# [WHAT THIS TASK INVOLVES]
The expected answer is every line of the material that contains the word "heading".

# [DATA FOR THIS EXERCISE]
────────────────────

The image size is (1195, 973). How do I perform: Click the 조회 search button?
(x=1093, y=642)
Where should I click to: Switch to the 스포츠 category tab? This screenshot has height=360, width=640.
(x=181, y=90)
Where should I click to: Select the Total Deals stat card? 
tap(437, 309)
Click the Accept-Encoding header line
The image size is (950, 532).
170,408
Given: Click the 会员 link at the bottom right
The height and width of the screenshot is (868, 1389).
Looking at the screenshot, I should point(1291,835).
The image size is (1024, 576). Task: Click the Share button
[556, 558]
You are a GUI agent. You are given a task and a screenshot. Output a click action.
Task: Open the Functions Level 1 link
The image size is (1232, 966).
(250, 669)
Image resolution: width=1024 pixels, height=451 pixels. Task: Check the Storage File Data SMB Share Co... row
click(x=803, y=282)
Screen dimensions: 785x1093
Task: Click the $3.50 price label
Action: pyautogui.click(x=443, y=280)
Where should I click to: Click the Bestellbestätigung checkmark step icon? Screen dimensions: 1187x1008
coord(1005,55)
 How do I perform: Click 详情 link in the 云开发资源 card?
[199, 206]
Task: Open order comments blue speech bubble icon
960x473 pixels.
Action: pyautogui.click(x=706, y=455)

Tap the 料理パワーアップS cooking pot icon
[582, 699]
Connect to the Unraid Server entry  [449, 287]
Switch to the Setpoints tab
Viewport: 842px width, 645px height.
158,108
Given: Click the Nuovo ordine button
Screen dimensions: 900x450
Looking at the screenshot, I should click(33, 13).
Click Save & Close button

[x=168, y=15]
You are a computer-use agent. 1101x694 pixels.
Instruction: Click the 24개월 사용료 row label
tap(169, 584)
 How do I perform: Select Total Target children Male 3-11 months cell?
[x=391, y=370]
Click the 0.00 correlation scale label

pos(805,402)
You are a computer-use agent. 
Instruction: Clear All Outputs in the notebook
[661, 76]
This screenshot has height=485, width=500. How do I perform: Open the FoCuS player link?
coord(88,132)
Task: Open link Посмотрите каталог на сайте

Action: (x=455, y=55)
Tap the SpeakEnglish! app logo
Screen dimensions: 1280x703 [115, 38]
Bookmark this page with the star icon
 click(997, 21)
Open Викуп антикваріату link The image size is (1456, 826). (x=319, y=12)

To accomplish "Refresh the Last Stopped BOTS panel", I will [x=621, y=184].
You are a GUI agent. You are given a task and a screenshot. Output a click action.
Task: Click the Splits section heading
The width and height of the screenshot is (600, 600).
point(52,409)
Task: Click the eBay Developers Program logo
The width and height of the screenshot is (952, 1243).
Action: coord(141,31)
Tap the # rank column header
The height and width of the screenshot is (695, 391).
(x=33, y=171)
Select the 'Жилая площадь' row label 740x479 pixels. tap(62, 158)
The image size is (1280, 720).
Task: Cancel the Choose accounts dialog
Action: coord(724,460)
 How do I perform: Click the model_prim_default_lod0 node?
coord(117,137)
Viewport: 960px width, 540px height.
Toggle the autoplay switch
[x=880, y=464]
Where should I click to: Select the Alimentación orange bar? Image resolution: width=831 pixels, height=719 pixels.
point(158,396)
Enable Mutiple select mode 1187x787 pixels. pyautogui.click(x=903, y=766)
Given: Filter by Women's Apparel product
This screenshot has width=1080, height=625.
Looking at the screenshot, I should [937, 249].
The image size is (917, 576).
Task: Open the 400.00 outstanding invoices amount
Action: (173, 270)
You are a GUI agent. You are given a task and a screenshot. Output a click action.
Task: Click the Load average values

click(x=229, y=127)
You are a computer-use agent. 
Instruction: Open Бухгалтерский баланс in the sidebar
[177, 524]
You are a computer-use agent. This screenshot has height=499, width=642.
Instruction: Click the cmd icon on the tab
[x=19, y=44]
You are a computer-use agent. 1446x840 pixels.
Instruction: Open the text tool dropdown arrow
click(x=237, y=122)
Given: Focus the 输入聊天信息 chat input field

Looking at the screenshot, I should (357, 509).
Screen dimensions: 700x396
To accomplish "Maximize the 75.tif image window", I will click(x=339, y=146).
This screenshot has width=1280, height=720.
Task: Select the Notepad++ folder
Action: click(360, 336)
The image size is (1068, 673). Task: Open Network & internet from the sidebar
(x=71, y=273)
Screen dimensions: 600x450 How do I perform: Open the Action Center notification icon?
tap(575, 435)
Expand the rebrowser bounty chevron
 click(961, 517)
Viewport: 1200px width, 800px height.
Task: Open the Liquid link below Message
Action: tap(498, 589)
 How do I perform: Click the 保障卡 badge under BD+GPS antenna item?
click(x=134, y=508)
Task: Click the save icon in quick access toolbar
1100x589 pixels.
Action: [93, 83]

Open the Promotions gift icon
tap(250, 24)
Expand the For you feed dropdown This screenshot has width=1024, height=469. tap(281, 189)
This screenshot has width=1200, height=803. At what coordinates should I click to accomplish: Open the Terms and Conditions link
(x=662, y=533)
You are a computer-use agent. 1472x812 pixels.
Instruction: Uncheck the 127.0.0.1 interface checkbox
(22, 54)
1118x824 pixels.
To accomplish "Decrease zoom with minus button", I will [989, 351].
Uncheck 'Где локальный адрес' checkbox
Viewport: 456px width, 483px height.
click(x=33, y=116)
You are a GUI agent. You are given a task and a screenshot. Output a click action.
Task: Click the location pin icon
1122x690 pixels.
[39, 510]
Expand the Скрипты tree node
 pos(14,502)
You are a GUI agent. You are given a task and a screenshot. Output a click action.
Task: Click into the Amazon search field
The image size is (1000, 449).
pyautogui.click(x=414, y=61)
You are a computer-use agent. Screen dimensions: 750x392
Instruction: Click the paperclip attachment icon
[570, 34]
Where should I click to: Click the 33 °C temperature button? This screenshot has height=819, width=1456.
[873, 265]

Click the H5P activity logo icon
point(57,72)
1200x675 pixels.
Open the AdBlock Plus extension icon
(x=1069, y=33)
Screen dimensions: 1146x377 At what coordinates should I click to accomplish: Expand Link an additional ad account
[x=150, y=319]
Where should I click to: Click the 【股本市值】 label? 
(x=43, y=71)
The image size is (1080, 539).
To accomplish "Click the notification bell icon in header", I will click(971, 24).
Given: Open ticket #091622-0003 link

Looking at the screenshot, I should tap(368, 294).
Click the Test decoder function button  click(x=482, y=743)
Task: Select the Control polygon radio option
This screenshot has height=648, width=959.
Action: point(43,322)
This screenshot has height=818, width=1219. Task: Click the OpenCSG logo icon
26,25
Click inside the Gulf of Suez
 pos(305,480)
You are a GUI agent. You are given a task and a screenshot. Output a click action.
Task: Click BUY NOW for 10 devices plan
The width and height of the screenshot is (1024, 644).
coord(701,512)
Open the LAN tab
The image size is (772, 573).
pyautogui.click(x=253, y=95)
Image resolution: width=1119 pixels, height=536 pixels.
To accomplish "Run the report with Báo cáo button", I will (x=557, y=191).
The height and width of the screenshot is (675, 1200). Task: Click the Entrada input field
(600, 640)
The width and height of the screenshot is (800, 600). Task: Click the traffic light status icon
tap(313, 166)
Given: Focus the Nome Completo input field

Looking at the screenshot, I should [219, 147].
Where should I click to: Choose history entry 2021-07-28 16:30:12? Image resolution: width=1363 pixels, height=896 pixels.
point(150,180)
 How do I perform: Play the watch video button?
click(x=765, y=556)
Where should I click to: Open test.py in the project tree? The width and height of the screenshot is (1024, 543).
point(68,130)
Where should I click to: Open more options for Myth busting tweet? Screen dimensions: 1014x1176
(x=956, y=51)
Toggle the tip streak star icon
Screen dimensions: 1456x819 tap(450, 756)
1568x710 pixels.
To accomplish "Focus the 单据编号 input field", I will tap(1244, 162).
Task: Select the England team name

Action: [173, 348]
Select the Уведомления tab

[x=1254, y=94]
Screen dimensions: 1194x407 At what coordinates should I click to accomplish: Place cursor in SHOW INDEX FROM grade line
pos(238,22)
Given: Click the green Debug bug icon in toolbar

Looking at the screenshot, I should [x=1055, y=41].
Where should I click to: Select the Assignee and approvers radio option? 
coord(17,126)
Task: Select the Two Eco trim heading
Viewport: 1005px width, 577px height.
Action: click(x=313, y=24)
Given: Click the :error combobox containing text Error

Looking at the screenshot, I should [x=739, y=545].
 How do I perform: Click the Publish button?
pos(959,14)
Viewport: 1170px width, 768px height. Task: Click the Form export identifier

────────────────────

# [RESPONSE TO THE TASK]
Task: Click the Splits section heading
Task: Select the Two Eco trim heading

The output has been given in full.